Begin RECORD LIST

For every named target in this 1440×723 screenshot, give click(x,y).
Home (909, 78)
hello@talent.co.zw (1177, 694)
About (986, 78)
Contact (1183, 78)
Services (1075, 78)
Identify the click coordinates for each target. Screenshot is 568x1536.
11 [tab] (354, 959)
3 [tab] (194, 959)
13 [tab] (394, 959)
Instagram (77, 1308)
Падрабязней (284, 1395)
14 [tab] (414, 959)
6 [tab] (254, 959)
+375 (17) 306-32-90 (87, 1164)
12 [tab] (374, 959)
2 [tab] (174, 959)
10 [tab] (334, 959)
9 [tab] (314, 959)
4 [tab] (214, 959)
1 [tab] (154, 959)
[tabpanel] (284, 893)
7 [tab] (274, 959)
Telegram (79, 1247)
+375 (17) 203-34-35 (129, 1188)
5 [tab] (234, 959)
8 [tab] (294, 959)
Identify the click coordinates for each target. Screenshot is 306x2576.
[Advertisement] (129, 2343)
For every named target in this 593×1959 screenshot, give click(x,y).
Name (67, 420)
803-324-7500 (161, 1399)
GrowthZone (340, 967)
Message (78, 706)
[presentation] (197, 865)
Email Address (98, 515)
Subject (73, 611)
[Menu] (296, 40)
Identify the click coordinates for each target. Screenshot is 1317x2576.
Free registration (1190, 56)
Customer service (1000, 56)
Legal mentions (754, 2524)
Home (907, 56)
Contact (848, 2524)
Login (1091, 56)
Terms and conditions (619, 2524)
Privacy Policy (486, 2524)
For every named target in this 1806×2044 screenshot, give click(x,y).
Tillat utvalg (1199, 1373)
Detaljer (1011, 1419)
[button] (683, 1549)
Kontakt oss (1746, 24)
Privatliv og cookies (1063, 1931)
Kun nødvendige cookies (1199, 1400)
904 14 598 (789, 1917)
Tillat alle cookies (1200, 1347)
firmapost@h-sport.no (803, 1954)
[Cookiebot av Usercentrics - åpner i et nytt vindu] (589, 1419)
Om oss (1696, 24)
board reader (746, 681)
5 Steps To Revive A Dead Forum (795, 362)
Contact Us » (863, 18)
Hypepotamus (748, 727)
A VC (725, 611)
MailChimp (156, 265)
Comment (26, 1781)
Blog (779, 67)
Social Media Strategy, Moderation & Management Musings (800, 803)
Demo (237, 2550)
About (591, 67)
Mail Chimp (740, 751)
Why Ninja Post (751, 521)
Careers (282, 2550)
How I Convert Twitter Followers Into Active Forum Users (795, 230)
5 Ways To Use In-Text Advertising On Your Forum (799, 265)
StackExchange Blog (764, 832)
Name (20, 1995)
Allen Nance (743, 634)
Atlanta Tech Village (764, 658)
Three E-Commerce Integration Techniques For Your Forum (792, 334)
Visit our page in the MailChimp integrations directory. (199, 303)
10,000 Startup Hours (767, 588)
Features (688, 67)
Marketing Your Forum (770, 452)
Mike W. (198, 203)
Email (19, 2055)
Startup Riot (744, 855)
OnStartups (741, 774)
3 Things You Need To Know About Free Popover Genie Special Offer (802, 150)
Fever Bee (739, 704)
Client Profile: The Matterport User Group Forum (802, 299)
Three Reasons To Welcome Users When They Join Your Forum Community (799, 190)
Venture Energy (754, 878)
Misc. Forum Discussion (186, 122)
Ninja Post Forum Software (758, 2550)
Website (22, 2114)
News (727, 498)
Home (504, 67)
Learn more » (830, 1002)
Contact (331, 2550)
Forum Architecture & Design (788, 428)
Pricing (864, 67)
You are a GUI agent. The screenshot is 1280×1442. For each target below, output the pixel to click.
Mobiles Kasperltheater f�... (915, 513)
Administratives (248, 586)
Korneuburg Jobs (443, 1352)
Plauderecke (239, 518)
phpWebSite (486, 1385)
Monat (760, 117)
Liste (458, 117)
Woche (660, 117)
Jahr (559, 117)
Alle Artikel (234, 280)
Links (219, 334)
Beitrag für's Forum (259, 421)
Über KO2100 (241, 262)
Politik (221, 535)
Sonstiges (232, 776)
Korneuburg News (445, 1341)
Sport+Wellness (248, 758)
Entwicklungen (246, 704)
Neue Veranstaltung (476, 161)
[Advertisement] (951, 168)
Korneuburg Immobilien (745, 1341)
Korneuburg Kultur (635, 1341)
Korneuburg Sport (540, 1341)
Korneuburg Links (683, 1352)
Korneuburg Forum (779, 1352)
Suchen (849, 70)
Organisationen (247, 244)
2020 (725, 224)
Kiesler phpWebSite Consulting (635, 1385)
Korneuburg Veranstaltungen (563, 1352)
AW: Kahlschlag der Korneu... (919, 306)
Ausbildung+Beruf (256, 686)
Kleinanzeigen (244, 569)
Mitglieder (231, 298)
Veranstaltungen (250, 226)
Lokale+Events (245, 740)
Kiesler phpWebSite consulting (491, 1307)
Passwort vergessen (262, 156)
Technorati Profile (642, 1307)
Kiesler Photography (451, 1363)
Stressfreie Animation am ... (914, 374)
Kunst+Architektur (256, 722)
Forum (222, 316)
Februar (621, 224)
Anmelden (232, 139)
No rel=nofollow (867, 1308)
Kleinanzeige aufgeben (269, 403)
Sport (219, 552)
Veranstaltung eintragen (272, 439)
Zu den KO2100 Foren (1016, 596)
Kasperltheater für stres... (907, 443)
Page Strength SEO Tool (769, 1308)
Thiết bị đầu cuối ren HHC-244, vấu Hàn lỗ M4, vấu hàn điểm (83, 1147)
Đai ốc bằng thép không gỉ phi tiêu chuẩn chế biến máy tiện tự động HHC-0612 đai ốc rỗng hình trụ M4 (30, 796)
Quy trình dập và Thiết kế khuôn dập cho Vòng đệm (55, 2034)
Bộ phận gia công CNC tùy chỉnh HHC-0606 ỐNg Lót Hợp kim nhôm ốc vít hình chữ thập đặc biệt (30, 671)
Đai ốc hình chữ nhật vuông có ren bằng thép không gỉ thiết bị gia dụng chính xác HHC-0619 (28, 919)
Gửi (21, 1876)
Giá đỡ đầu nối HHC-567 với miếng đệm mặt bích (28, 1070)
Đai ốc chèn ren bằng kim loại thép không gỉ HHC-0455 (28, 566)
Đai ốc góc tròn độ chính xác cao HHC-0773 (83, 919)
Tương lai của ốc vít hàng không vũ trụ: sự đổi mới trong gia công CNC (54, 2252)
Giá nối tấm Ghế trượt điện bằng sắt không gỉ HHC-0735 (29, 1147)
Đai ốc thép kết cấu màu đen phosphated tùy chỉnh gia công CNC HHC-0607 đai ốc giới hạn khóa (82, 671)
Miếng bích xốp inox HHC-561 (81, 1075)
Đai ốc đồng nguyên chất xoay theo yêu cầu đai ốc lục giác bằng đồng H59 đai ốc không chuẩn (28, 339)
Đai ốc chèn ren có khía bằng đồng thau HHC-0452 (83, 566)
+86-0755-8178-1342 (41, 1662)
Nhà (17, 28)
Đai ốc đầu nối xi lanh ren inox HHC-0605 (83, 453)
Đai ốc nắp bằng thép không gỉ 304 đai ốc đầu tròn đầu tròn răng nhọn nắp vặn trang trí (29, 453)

End RECORD LIST

TASK | Can you quote every line from the one containing "Forum (222, 316)" down to the one containing "Bộ phận gia", including both of those lines, word for word?

RIGHT ANSWER |
Forum (222, 316)
Februar (621, 224)
Anmelden (232, 139)
No rel=nofollow (867, 1308)
Kleinanzeige aufgeben (269, 403)
Sport (219, 552)
Veranstaltung eintragen (272, 439)
Zu den KO2100 Foren (1016, 596)
Kasperltheater für stres... (907, 443)
Page Strength SEO Tool (769, 1308)
Thiết bị đầu cuối ren HHC-244, vấu Hàn lỗ M4, vấu hàn điểm (83, 1147)
Đai ốc bằng thép không gỉ phi tiêu chuẩn chế biến máy tiện tự động HHC-0612 đai ốc rỗng hình trụ M4 (30, 796)
Quy trình dập và Thiết kế khuôn dập cho Vòng đệm (55, 2034)
Bộ phận gia công CNC tùy chỉnh HHC-0606 ỐNg Lót Hợp kim nhôm ốc vít hình chữ thập đặc biệt (30, 671)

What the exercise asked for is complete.